Esse dia foi o ultimo que Álik tentou manter-se perto quando começavam a conversar, nunca fazia diferença estar perto e quando raramente o perguntavam algo, debochavam de sua falta de opinião sobre o assunto.
Ao fim do árduo dia, as vestes de pano grosseiro, grudadas ao corpo pelo suor, deixavam escorrer gotas densas e escuras pelas extremidades das mangas esfarrapadas. Subiu pesadamente a leve inclinação da área de escavações e chegou ao início dos casebres que circundavam a murada de troncos da parte onde morava.
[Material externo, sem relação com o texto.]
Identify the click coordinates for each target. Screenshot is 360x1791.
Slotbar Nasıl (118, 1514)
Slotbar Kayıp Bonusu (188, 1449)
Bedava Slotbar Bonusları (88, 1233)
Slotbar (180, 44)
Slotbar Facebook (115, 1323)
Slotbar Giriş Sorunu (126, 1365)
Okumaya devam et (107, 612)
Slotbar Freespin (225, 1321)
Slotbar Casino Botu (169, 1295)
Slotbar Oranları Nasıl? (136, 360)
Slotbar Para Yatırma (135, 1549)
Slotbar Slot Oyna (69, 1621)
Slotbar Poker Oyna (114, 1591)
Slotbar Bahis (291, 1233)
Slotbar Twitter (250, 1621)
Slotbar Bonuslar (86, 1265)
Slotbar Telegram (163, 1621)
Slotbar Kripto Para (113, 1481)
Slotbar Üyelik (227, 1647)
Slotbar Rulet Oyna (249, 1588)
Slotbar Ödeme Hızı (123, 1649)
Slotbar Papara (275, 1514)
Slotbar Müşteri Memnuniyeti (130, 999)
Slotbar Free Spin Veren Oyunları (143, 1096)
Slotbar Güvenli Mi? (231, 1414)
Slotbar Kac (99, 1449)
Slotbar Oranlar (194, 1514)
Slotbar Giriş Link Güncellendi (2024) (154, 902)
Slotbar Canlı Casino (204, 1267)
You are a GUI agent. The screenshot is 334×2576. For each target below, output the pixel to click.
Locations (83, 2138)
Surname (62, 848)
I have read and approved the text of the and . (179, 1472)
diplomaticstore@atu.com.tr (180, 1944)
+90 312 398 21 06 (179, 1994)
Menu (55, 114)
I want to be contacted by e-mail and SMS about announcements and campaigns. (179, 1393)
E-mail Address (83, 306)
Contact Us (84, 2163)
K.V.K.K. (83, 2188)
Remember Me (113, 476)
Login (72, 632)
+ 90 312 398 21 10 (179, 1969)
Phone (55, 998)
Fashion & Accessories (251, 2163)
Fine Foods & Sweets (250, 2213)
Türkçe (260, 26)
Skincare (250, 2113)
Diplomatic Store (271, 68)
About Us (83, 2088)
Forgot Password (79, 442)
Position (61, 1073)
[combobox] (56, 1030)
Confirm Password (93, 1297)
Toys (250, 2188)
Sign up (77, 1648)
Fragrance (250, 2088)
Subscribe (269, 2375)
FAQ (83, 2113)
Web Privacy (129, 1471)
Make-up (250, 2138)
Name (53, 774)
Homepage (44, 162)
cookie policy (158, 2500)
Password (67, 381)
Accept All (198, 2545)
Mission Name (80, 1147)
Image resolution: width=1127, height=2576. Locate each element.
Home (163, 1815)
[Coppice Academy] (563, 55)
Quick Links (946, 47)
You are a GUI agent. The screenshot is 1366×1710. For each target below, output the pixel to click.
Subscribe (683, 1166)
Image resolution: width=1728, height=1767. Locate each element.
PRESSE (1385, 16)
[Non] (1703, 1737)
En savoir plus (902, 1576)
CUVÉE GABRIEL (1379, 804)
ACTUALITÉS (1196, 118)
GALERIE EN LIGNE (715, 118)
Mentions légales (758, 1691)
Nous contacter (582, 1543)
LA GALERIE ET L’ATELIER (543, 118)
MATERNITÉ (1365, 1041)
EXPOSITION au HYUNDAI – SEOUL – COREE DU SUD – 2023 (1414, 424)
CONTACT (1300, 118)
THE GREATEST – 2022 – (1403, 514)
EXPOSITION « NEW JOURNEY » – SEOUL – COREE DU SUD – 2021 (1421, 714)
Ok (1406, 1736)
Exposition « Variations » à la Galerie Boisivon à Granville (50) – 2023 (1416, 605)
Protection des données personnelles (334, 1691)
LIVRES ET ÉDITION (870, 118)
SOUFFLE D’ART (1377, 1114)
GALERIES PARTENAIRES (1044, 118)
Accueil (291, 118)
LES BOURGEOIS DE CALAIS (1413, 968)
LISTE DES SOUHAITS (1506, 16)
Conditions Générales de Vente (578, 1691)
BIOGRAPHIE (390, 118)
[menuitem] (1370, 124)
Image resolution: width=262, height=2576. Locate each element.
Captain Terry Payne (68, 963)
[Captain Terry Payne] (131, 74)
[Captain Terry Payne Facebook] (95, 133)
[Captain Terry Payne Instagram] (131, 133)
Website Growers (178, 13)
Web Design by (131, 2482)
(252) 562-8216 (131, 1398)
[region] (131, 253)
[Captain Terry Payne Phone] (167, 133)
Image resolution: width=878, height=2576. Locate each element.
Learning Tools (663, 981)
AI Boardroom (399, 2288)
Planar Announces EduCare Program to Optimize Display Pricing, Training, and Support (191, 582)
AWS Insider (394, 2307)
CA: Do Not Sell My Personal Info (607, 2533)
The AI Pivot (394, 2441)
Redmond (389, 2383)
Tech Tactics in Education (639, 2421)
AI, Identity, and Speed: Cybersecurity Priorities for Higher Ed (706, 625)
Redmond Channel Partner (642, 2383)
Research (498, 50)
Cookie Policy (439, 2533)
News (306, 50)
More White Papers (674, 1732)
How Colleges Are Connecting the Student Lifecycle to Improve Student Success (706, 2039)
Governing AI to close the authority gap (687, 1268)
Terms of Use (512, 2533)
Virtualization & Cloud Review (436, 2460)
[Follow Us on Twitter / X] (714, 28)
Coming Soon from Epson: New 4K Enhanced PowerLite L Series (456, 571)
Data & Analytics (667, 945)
Circundou a via principal para não passar em meio as barracas amontoadas que formavam o mercado na praça grande, e só parou quando dobrou a esquina que lhe colocava a vista de casa.
— "Filho de vermes" — O sangue se apressou nas veias de Álik e mesmo se impedindo de correr, foi em passadas largas na direção dos três cavalos, vestidos em bardas de tecido acolchoado e com um sol espetado por espada cozido nas quinas.
De entre duas das montarias saiu um jovem, trajando um camisão acolchoado com o mesmo sinal no centro do peito, colocava entre os dentes um pedaço de cana que cortava com uma adaga feita em ferro forjado.
— O que faltava... — Uma gota do sumo escorreu pelo queixo liso e avantajado do rapaz. — A cria encarvoada do assaltante de acampamentos.
— Pare de babar e saia da frente Theóph! — Álik passou, se desviando do outro, apesar deste tentar deixar o ombro para trombarem.
Escancarou a porta empenada do barraco de tábuas onde morava com os pais e encontrou exatamente o que esperava, o pai deitado sob um pé calçado de bota encouraçada com ferro, a mãe isolada em uma cadeira no canto do cômodo e um outro guarda revirando tudo o que colocava os olhos.